INSTRUCTIONS FOR THE TASK: Lines after the one containing "Diego Aguirre (93, 670)" are to be omitted; print exactly each line from the start of the records up to and including it.

DATA SHOWN:
....................

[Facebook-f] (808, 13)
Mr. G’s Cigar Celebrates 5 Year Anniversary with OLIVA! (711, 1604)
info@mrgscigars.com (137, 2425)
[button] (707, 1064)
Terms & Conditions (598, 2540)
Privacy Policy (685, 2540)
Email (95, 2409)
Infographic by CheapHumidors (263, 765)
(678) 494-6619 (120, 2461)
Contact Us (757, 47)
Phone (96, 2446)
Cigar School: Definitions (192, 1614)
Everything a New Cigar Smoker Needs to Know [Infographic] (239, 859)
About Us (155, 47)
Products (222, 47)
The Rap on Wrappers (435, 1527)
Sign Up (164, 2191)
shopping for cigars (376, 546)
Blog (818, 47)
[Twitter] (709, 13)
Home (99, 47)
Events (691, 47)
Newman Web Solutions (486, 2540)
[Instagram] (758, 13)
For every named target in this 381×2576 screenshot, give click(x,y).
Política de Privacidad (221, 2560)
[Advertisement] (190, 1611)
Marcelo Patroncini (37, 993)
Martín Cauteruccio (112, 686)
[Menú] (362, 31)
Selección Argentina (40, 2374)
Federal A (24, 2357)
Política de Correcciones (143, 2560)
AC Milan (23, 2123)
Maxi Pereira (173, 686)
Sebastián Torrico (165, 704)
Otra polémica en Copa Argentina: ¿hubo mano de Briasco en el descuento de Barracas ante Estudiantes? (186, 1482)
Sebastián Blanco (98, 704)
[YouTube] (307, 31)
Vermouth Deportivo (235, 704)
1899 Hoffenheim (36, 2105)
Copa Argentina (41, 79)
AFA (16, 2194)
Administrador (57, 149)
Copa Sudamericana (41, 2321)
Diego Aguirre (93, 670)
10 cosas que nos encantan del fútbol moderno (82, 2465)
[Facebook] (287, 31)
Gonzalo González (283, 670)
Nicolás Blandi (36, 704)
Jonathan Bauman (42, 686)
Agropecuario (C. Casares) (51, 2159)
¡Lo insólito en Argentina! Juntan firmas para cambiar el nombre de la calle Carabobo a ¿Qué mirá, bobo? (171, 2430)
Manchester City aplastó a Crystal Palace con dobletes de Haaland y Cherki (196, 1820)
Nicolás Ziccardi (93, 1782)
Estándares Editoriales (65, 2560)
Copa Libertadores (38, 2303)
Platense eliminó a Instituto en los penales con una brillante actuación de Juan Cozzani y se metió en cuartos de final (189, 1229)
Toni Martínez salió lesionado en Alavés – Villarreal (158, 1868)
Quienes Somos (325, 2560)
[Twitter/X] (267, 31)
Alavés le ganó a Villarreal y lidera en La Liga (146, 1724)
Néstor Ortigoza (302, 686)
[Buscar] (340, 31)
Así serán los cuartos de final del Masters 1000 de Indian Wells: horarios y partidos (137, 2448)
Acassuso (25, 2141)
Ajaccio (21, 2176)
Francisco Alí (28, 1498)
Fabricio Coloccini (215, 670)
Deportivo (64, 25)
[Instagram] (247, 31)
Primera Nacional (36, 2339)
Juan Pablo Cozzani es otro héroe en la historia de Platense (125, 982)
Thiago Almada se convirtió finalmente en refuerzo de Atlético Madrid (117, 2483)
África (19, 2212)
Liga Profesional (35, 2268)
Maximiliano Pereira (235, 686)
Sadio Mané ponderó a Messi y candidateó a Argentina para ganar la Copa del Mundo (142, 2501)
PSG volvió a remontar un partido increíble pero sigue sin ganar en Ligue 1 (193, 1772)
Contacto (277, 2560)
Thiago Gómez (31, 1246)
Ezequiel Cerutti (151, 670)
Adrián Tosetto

....................

TASK RESULT:
[Facebook-f] (808, 13)
Mr. G’s Cigar Celebrates 5 Year Anniversary with OLIVA! (711, 1604)
info@mrgscigars.com (137, 2425)
[button] (707, 1064)
Terms & Conditions (598, 2540)
Privacy Policy (685, 2540)
Email (95, 2409)
Infographic by CheapHumidors (263, 765)
(678) 494-6619 (120, 2461)
Contact Us (757, 47)
Phone (96, 2446)
Cigar School: Definitions (192, 1614)
Everything a New Cigar Smoker Needs to Know [Infographic] (239, 859)
About Us (155, 47)
Products (222, 47)
The Rap on Wrappers (435, 1527)
Sign Up (164, 2191)
shopping for cigars (376, 546)
Blog (818, 47)
[Twitter] (709, 13)
Home (99, 47)
Events (691, 47)
Newman Web Solutions (486, 2540)
[Instagram] (758, 13)
For every named target in this 381×2576 screenshot, give click(x,y).
Política de Privacidad (221, 2560)
[Advertisement] (190, 1611)
Marcelo Patroncini (37, 993)
Martín Cauteruccio (112, 686)
[Menú] (362, 31)
Selección Argentina (40, 2374)
Federal A (24, 2357)
Política de Correcciones (143, 2560)
AC Milan (23, 2123)
Maxi Pereira (173, 686)
Sebastián Torrico (165, 704)
Otra polémica en Copa Argentina: ¿hubo mano de Briasco en el descuento de Barracas ante Estudiantes? (186, 1482)
Sebastián Blanco (98, 704)
[YouTube] (307, 31)
Vermouth Deportivo (235, 704)
1899 Hoffenheim (36, 2105)
Copa Argentina (41, 79)
AFA (16, 2194)
Administrador (57, 149)
Copa Sudamericana (41, 2321)
Diego Aguirre (93, 670)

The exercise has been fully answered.